#### Exercise requirements
Set down, please, without alteration, the lines of the entries below from the first through the one containing "About (1114, 41)".

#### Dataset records

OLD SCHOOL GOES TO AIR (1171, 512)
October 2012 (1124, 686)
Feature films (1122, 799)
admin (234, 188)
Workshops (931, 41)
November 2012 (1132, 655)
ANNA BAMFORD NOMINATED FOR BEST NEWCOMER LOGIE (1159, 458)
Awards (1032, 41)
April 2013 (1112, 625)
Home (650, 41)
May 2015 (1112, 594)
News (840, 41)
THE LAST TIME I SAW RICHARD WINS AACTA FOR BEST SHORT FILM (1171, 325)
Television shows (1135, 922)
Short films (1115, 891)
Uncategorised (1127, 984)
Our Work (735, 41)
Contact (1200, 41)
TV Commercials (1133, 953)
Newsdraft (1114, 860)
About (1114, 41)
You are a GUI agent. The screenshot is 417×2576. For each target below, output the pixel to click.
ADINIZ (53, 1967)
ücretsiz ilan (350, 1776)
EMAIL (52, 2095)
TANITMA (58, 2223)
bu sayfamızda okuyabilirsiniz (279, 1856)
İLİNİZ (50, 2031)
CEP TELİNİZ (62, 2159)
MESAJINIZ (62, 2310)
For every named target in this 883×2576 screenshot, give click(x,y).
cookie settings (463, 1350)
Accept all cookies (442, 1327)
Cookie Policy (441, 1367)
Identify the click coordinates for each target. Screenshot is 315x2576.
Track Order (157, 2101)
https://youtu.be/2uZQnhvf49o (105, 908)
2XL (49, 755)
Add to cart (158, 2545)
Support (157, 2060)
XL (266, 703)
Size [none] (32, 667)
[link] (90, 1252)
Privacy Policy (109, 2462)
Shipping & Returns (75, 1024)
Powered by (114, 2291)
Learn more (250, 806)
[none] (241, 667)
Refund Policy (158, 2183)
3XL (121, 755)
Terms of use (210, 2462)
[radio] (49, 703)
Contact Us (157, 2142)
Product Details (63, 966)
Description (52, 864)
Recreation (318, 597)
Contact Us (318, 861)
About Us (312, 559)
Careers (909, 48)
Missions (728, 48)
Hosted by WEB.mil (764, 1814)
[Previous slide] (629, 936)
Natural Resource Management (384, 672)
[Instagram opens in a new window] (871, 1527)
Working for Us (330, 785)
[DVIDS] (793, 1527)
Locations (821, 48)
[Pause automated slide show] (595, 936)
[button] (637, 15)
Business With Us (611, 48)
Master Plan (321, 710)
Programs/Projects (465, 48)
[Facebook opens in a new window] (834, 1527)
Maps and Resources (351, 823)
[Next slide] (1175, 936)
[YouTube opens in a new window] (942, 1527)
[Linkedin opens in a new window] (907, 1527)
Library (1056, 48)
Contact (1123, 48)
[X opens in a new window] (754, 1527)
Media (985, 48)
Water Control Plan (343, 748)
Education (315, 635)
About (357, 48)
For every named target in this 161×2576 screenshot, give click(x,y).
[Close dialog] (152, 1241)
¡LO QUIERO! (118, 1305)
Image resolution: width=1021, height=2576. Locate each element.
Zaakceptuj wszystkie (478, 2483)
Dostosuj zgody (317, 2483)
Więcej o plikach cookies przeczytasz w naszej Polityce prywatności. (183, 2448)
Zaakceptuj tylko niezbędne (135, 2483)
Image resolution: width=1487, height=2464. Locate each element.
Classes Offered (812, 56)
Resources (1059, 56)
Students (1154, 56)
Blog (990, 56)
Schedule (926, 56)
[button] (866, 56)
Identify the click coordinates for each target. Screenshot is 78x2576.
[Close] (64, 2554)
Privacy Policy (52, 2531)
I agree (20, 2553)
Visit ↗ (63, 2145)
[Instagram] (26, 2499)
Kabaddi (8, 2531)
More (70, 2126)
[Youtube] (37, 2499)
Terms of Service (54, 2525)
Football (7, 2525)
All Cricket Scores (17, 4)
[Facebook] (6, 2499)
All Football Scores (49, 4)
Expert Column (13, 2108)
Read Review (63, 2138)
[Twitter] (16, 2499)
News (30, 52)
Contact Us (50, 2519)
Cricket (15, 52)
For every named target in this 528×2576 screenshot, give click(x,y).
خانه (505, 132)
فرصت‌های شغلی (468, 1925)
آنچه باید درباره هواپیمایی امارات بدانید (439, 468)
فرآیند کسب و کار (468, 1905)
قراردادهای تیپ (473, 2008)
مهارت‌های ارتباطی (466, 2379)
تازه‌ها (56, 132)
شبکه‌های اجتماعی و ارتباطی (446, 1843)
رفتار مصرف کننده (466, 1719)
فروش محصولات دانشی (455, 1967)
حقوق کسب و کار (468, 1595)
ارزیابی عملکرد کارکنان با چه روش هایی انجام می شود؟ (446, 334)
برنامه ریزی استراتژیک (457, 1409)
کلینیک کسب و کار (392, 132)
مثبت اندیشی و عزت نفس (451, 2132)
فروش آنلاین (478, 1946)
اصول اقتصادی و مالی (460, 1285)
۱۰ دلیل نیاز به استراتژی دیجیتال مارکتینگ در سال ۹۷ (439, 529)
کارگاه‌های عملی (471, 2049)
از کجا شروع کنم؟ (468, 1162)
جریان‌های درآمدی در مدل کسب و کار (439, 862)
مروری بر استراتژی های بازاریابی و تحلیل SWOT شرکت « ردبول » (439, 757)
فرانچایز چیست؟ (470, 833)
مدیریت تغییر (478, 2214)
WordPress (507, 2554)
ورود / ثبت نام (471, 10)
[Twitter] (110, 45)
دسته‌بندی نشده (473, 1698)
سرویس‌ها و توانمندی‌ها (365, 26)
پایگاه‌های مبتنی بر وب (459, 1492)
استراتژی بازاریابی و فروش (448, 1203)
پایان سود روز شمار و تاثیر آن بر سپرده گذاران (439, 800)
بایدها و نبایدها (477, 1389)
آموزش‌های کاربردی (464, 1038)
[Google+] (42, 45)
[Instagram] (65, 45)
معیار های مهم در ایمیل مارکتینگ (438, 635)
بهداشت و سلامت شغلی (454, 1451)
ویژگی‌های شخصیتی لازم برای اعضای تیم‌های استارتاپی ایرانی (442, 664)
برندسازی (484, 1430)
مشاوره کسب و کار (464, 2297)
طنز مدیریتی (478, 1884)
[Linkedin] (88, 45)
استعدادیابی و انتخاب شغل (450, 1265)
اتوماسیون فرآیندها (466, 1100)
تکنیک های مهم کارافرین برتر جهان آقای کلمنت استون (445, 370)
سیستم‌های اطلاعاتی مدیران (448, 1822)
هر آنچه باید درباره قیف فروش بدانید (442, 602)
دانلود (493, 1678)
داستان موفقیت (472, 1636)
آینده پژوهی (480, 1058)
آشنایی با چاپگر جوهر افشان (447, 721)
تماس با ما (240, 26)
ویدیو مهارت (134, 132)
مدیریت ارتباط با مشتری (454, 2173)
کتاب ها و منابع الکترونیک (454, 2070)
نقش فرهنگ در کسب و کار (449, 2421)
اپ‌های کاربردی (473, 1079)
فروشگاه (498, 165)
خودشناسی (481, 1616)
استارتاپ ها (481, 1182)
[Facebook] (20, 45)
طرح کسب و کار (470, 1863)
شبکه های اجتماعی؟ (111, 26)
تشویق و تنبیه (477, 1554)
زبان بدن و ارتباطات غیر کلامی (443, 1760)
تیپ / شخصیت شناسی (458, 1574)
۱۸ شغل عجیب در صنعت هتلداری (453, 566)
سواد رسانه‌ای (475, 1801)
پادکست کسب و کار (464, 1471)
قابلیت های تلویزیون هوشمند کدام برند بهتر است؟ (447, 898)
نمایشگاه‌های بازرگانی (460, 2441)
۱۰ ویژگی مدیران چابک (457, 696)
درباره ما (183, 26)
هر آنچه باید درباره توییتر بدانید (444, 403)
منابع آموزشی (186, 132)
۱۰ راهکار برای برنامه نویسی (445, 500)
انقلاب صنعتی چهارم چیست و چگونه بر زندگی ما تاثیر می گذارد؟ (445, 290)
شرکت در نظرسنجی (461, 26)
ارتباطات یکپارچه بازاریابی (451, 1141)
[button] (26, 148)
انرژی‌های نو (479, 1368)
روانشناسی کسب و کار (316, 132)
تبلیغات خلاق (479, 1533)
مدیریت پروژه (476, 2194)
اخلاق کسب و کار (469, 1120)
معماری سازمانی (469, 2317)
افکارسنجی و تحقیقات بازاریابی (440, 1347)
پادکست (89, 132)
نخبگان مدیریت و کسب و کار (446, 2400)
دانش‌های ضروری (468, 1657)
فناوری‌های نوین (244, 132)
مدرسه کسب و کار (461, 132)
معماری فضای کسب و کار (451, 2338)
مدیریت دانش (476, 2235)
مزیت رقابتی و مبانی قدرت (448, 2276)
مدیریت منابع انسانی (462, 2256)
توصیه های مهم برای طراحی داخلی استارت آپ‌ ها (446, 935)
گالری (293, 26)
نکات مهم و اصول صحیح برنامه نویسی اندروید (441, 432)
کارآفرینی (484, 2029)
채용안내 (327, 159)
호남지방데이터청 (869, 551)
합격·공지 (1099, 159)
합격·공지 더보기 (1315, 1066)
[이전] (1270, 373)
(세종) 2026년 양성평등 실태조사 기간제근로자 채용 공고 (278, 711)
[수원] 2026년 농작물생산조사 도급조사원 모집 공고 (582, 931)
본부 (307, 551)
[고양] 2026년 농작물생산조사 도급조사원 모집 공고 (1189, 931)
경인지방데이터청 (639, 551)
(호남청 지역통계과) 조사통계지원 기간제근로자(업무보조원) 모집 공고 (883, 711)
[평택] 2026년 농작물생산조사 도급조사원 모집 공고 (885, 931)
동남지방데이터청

#### Exercise output
OLD SCHOOL GOES TO AIR (1171, 512)
October 2012 (1124, 686)
Feature films (1122, 799)
admin (234, 188)
Workshops (931, 41)
November 2012 (1132, 655)
ANNA BAMFORD NOMINATED FOR BEST NEWCOMER LOGIE (1159, 458)
Awards (1032, 41)
April 2013 (1112, 625)
Home (650, 41)
May 2015 (1112, 594)
News (840, 41)
THE LAST TIME I SAW RICHARD WINS AACTA FOR BEST SHORT FILM (1171, 325)
Television shows (1135, 922)
Short films (1115, 891)
Uncategorised (1127, 984)
Our Work (735, 41)
Contact (1200, 41)
TV Commercials (1133, 953)
Newsdraft (1114, 860)
About (1114, 41)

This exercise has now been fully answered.